Breaking into the Wayne County Fair wasn’t easy for Carissa, however.

“In 2006 when I showed my first PSQ OS (SWF Destiny’s Long Time Coming) at the fair, the judge didn’t believe I made him! He was disqualified because of it! It’s something I laugh about now! The folks at Buss Hall (the art building) are so sweet though and I don’t think they’ll ever forget it happening.”

Carissa began her original sculptures in Sculpey and Super Sculpey. SWF I Kid You Not and SWF The Lady From Bristol are both made in this polymer clay medium. Anyone who has judged a MEPSA AR/CM qualifier likely remembers these horses. SWF The Lady From Bristol took the AR/CM Stock Horse Championship at the 2011 New Years Bash Live show in Ashland, Ohio. SWF I Kid You Not is the horse Carissa considers her most competitive, but both models were Grand and Reserve (class and overall) Champions in Divisions C and F in the 2011 MEPSA International Championship Show.

Carissa Kirksey
SWF I Kid You Not
Carissa Kirksey
SWF I Kid You Not

In 2011, Carissa began working in Aves Apoxie Sculpt and Gapoxio, with which she created both versions of Sundara. There will be no turning back to her old materials; she has found epoxy putties to be superior.

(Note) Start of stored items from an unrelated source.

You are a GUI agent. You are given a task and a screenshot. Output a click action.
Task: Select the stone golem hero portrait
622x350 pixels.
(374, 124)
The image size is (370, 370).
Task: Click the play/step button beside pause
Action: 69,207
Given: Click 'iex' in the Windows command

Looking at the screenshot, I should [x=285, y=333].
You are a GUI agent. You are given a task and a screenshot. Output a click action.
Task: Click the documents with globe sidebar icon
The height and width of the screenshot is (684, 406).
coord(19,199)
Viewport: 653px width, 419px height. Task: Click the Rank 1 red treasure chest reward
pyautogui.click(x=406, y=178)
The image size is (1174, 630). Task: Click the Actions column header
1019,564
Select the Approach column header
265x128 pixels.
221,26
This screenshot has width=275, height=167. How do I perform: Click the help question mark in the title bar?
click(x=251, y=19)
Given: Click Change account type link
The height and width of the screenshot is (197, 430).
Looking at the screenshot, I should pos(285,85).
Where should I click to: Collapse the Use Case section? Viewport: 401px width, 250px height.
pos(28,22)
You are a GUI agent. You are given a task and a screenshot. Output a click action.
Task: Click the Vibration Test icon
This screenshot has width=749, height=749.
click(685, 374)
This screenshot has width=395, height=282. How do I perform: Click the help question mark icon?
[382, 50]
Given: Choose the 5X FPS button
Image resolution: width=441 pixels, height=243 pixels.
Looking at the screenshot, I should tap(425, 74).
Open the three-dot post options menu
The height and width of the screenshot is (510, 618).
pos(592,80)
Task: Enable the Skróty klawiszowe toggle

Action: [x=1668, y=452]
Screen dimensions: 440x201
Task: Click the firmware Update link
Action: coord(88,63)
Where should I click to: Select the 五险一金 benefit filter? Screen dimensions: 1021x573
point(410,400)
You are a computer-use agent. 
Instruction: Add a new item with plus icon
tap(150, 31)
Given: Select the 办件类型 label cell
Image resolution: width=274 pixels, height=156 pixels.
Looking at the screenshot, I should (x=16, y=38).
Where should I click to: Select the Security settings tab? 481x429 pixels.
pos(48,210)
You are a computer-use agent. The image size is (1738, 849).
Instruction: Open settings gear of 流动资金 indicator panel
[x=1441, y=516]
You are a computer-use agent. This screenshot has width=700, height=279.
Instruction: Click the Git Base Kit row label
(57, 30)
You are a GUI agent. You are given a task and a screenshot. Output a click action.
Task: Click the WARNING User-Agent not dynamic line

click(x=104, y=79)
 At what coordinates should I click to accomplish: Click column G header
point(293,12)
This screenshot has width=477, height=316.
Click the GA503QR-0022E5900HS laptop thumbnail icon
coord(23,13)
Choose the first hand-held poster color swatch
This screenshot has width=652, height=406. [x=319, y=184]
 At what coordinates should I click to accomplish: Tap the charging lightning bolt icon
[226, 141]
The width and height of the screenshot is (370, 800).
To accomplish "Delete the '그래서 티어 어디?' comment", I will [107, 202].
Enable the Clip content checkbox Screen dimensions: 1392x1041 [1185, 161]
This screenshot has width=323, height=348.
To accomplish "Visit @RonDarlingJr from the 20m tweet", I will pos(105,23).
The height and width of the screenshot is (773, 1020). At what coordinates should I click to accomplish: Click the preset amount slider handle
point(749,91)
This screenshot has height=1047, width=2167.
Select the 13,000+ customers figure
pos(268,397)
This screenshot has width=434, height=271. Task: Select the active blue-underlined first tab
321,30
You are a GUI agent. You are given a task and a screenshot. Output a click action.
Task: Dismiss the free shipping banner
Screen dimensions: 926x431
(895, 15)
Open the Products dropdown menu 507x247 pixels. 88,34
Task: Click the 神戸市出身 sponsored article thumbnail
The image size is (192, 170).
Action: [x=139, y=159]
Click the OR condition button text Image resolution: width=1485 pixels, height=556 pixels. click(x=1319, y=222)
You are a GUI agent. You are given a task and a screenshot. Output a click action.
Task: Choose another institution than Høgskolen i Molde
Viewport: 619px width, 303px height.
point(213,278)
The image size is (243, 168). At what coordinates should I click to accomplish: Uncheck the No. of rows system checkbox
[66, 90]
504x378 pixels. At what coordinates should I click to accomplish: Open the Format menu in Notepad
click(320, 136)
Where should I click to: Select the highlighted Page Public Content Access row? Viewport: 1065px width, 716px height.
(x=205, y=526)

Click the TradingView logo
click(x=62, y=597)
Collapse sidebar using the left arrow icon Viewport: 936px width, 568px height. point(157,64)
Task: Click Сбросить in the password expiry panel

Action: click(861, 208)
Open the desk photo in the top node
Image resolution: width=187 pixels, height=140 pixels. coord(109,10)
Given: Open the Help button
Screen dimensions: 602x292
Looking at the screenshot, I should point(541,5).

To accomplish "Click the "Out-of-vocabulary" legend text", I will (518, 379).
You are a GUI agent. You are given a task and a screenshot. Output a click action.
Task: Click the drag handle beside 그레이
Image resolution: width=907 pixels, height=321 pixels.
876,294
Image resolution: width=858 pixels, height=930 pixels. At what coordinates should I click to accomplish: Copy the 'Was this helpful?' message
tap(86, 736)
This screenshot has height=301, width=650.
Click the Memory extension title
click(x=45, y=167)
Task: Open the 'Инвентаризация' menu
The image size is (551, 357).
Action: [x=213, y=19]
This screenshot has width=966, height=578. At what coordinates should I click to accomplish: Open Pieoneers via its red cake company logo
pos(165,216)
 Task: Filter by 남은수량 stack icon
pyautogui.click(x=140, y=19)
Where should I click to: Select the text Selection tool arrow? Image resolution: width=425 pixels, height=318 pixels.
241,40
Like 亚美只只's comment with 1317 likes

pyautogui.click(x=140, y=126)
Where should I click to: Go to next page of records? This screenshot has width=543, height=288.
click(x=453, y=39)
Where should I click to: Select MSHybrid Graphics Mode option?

Carissa is humble about her tack making abilities and confesses it’s not her favorite thing to do, but she might be waxing modest. SWF Sundara looks quite appropriate and realistic under traditional saddle with CM rider by Carissa (and wardrobe courtesy Carissa’s mom). Thanks from Carissa go out to another very talented MEPSAN, Kim Jacobs, for help with research material for Sundara’s Marwari tack and Mom for dressing the rider!

Carissa also enjoys customizing models. When asked what materials she works in to produce the finished paint job, she answered candidly “Anything that will make it look good in the end. I mostly use oils, but also acrylics, pencils, pastels and ink. Usually they all go together as a mixed media with oils as the foundation. I do it all by hand. I don’t have an airbrush, I just use paint brushes.”

Carissa’s goals are simple enough – “I want to sell my first CM, finally get a booth at the local art co-op and sell my framed pieces, and MAYBE cast my first resin(s).”

Maybe? Carissa, we’re just waiting for the announcement! The Marwari stallion SWF Sundara (which in Sanskrit means “handsome”) is the model Carissa is considering making into a resin.

Her favorite models include a CM mule, SWF The Park Avenue Hillbilly, named after Dorothy Shey, a popular singer in the ’40s and ’50s best known for the song “Fussin, Fightin’ and Fuedin'”. Dotty (The Park Avenue Hillbilly’s nick name the same as Dorothy Shey’s) took Overall AR/CM Champion at the New Years Bash Live Show in 2011, but isn’t the only equine whose name has more than a catchy ring; “the lady from bristol” is Cockney rhyming slang for “pistol.”

Carissa wanted to make a few things clear with regard to her abilities.

“I’m really grateful for this opportunity that MEPSA has chosen to give me. I would love if you could add that I give God the glory of every one of my creations, and thank Him every day for giving me this gift. I don’t know of any artistic relations in my family-my folks aren’t artists, and I’ve never taken an art lesson in my life (except for pottery… and you’ll notice I didn’t send you any pictures of pottery!) so God giving me the talent I have is truly a gift.”

Carissa will be creating a CM as a benefit for MEPSA (from a Stone drafter body she is currently “torturing”) which will be used either to raise funds for the championship show, or as a prize to one very, very lucky contestant.